How Israel Was Able to Wipe out a Syrian Missile Base (With No Losses)

Sebastien Roblin

Key point: This is not the first time that Israel has intervened in Syria to protect its interests.

At 2:30 in the morning on April 13, 2019, around a dozen missiles tore over the night sky of Hama province, Syria, launched by Israeli F-16 jets flying over Lebanon.

In response, short-range Syrian air missiles arced into the night sky trailing plumes of fire from their rocket motors. One or two can be seen exploding mid-air, possibly having have hit their target.

However, as has happened in over 200 other Israeli air strikes on targets in Syria, the defensive fire proved inadequate.
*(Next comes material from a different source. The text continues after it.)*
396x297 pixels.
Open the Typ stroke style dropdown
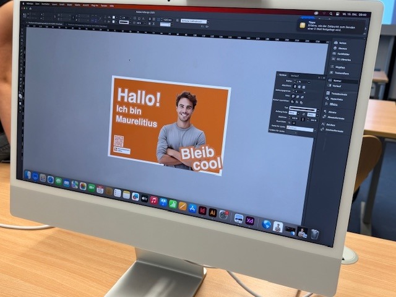tap(303, 110)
The weapons struck three Syrian targets.

The first was a training base called the “Academy.” A second site was reportedly a storage facility for surface-to-surface missile launchers located near the Masyaf National Hospital. Afterward, the pro-Assad Al-Masdar news agency published a picture of an annihilated M-600 Tishereen ballistic missile launcher.

The M-600 is a Syrian license-manufactured version of the Iranian Fateh-110 short-range ballistic missile, a type Tehran has used for missile strikes on targets in Syria, Iraq and Israel since 2017.

The third and hardest hit site was a missile manufacturing facility belonging to the Syrian Scientific Studies and Research Center near Masyaf, Syria. The SSSRC is dedicated to procuring sanctioned chemical weapons and ballistic missile technology from abroad for Damascus. The gated facility, for which you can see a satellite photo here, adjoined two compounds believed to house Syrian and Iranian troops.